Receptor Signaling in Pulmonary Arterial Hypertension

Abstract

Research on the molecular basis of pulmonary arterial hypertension (PAH) caused by perturbations in receptor signaling in vascular endothelial and smooth muscle cells is beginning to yield novel approaches to future therapies for this disease. This chapter focuses on recent findings of the role of two different receptors – NOTCH3 and bone morphogenetic protein (BMP) receptor (BMPR) type 2 (BMPR-2) – in regulating vascular smooth muscle cell and endothelial cell behavior and phenotype, and discusses the potential role of ligand–receptor signaling in the genesis of PAH. Changes in the structure, function, and integrity of blood vessels are necessary for the pathogenesis of many diseases, including PAH. This disease is characterized by structural remodeling of small pulmonary arteries and arterioles, due to vessel thickening and luminal occlusion by vascular smooth muscle cell and endothelial proliferation.
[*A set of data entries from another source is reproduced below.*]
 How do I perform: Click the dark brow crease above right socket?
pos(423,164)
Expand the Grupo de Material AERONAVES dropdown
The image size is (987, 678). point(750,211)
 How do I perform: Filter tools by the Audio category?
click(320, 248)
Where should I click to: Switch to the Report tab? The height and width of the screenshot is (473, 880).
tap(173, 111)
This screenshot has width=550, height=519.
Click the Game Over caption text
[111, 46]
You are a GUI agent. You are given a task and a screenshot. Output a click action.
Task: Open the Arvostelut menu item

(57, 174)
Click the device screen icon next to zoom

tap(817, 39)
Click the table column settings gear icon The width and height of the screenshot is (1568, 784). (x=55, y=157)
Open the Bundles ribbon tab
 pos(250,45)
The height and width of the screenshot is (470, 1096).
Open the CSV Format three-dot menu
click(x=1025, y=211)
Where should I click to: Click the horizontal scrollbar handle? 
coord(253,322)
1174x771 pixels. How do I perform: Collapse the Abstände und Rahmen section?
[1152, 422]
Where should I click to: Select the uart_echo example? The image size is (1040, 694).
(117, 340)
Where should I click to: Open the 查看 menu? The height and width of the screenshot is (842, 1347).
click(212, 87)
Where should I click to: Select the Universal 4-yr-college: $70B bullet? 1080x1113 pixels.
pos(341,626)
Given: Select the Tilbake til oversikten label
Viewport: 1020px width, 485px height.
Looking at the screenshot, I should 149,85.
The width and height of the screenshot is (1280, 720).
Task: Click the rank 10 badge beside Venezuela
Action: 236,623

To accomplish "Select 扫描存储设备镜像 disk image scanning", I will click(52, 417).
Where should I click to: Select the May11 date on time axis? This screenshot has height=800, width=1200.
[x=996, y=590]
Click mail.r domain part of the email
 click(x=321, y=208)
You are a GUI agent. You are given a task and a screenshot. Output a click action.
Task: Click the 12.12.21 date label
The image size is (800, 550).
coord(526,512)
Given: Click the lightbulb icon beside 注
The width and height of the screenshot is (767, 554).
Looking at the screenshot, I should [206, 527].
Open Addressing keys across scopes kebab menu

The vasculopathy seen in PAH is progressive, diffuse, and eventually results in obliteration of the distal pulmonary arterial tree. From a clinical point of view, PAH manifests itself as sustained elevation in pulmonary arterial pressures and pulmonary vascular resistance, leading to right-sided heart failure and death. Although several stimuli and conditions, such as hypoxia, fenfluoramine ingestion, collagen vascular disease, portal hypertension, and intracardiac left-to-right shunting, are associated with this disease [3], the exact mechanism of how the lung remodels its vascular architecture in the pulmonary artery bed in PAH is not known. Increasing evidence suggests that two types of receptors, NOTCH and BMPR, may each play an important role in the genesis of this disease. This emerging body of literature lays the groundwork for designing therapy based on the basic biology of the pulmonary vascular wall.